(Saved entries)
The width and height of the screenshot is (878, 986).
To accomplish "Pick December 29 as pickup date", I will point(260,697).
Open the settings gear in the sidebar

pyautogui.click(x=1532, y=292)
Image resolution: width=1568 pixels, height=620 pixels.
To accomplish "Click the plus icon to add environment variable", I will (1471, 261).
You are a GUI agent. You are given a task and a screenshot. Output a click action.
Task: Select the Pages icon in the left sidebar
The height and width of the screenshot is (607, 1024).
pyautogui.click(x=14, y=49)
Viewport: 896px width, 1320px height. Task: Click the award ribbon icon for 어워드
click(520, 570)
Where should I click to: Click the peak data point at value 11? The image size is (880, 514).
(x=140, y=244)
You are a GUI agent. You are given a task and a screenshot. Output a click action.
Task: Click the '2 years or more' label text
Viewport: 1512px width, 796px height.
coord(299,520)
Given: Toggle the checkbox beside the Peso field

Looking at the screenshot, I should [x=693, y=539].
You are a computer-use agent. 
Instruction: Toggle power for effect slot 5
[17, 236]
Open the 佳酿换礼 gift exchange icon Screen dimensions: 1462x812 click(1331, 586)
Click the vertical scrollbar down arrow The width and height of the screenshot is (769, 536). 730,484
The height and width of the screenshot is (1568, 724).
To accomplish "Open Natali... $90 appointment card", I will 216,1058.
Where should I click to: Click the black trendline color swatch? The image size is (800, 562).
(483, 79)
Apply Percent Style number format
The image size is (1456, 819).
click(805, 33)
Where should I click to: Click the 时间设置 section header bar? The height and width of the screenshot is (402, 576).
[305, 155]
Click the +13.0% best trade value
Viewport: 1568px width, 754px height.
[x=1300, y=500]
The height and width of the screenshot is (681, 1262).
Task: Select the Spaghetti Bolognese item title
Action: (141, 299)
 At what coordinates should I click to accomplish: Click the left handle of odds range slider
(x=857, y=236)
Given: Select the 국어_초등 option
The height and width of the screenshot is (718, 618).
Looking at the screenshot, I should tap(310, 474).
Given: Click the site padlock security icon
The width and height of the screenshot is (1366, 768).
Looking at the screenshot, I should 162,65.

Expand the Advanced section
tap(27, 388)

* [What to work on]: Could you print exactly the lines from the one containing "Task: Click the '2 years or more' label text" through the last line of the records above?

* [Solution]:
Task: Click the '2 years or more' label text
Viewport: 1512px width, 796px height.
coord(299,520)
Given: Toggle the checkbox beside the Peso field

Looking at the screenshot, I should [x=693, y=539].
You are a computer-use agent. 
Instruction: Toggle power for effect slot 5
[17, 236]
Open the 佳酿换礼 gift exchange icon Screen dimensions: 1462x812 click(1331, 586)
Click the vertical scrollbar down arrow The width and height of the screenshot is (769, 536). 730,484
The height and width of the screenshot is (1568, 724).
To accomplish "Open Natali... $90 appointment card", I will 216,1058.
Where should I click to: Click the black trendline color swatch? The image size is (800, 562).
(483, 79)
Apply Percent Style number format
The image size is (1456, 819).
click(805, 33)
Where should I click to: Click the 时间设置 section header bar? The height and width of the screenshot is (402, 576).
[305, 155]
Click the +13.0% best trade value
Viewport: 1568px width, 754px height.
[x=1300, y=500]
The height and width of the screenshot is (681, 1262).
Task: Select the Spaghetti Bolognese item title
Action: (141, 299)
 At what coordinates should I click to accomplish: Click the left handle of odds range slider
(x=857, y=236)
Given: Select the 국어_초등 option
The height and width of the screenshot is (718, 618).
Looking at the screenshot, I should tap(310, 474).
Given: Click the site padlock security icon
The width and height of the screenshot is (1366, 768).
Looking at the screenshot, I should 162,65.

Expand the Advanced section
tap(27, 388)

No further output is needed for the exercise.